The information set forth under Item 1.01 above under the caption “Term Loan Agreement” is incorporated in its entirety herein by reference.

 

Item 3.02 Unregistered Sales of Equity Securities.

The information required under this Item 3.02 regarding the issuance Common Units is incorporated herein by reference to the relevant information provided under Item 2.01.

 

Item 7.01. Regulation FD Disclosure.

On January 3, 2012, the Partnership issued a press release announcing the completion of the Contribution. A copy of the press release is being furnished and is attached as Exhibit 99.1 hereto and incorporated into this Item 7.01 by reference. In accordance with General Instruction B.2 of Form 8-K, the press release shall not be deemed to be “filed” for purposes of Section 18 of the Exchange Act of 1934, as amended, or otherwise subject to the liabilities of that section, nor shall such information and Exhibit be deemed incorporated by reference into any filing under the Securities Act of 1933 or Exchange Act of 1934, each as amended, except as shall be expressly set forth by specific reference in such filing.

 

Item 9.01 Financial Statements and Exhibits.

 

(d) Exhibits.


Exhibit No.

  

Description

10.1   

Thirteenth Amendment to the Omnibus Agreement, dated as of January 3, 2012, by and among DCP Midstream, LLC, DCP Midstream GP, LLC, DCP Midstream GP, LP, DCP Midstream Partners, LP, and DCP Midstream Operating, LP.

10.2   

Term Loan Agreement, dated as of January 3, 2012, among DCP Midstream Partners, LP, DCP Midstream Operating, LP, Wells Fargo Bank, National Association, as administrative agent, and the lenders named therein.

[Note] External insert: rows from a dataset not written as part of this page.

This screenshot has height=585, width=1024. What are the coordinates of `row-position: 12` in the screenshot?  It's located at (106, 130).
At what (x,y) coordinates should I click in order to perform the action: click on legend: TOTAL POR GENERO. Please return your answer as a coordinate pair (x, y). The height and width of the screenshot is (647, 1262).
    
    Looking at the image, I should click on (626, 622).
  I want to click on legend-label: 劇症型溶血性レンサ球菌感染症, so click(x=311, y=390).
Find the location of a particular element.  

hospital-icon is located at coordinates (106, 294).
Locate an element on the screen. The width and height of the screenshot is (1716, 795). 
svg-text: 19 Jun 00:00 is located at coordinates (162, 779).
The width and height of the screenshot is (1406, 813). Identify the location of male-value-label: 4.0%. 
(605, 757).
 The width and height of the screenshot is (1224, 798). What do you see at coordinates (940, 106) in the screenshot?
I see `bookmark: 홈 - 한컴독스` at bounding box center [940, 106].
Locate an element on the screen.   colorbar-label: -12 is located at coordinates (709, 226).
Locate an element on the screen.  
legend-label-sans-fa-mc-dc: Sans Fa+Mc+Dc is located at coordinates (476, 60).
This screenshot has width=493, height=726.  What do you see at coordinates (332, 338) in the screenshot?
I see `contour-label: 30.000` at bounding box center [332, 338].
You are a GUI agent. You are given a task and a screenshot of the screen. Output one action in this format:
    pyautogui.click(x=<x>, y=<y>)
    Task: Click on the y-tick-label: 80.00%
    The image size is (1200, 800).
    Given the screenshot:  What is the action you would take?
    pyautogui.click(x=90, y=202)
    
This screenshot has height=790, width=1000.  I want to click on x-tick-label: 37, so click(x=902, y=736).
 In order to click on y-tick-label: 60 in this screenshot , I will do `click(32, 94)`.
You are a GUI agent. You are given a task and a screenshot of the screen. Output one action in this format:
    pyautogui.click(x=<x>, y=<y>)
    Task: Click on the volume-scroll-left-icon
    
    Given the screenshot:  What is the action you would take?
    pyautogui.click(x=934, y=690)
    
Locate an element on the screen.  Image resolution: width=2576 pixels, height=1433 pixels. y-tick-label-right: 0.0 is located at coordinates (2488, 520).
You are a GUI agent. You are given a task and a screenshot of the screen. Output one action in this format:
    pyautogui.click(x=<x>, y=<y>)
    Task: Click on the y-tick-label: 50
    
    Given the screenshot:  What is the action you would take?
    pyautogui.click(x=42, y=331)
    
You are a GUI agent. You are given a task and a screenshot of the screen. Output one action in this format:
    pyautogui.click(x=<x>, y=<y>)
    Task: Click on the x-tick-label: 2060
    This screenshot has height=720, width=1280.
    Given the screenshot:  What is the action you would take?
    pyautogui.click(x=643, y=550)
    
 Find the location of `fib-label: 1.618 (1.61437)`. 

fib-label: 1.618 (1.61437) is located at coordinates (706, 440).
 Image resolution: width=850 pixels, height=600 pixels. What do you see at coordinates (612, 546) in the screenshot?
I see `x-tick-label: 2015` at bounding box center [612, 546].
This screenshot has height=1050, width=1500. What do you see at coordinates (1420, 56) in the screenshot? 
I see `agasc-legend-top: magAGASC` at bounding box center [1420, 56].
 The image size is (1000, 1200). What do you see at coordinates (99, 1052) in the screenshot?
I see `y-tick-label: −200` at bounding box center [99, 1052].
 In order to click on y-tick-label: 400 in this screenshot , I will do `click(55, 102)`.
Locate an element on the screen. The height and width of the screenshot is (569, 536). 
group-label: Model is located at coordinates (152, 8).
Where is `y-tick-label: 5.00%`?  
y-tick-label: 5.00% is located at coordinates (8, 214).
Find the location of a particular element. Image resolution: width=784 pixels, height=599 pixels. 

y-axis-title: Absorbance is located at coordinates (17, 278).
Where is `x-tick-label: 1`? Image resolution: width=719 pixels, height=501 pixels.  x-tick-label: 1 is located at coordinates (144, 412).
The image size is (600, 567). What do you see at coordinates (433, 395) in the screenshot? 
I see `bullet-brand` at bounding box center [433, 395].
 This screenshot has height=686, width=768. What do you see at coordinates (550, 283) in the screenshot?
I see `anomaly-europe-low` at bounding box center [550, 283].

99.1    Press Release dated January 3, 2012.


SIGNATURES

Pursuant to the requirements of the Securities Exchange Act of 1934, the registrant has duly caused this report to be signed on its behalf by the undersigned hereunto duly authorized.

 

DCP MIDSTREAM PARTNERS, LP

By:

  DCP MIDSTREAM GP, LP
  its General Partner

 

By:

  DCP MIDSTREAM GP, LLC
  its General Partner

 

By:

  /s/     Michael S. Richards

Name:

  Michael S. Richards

Title:

  Vice President, General Counsel and Secretary

January 6, 2012


EXHIBIT INDEX

 

Exhibit No.

  

Description

10.1   

Thirteenth Amendment to the Omnibus Agreement, dated as of January 3, 2012, by and among DCP Midstream, LLC, DCP Midstream GP, LLC, DCP Midstream GP, LP, DCP Midstream Partners, LP, and DCP Midstream Operating, LP.

10.2   

Term Loan Agreement, dated as of January 3, 2012, among DCP Midstream Partners, LP, DCP Midstream Operating, LP, Wells Fargo Bank, National Association, as administrative agent, and the lenders named therein.

99.1    Press Release dated January 3, 2012.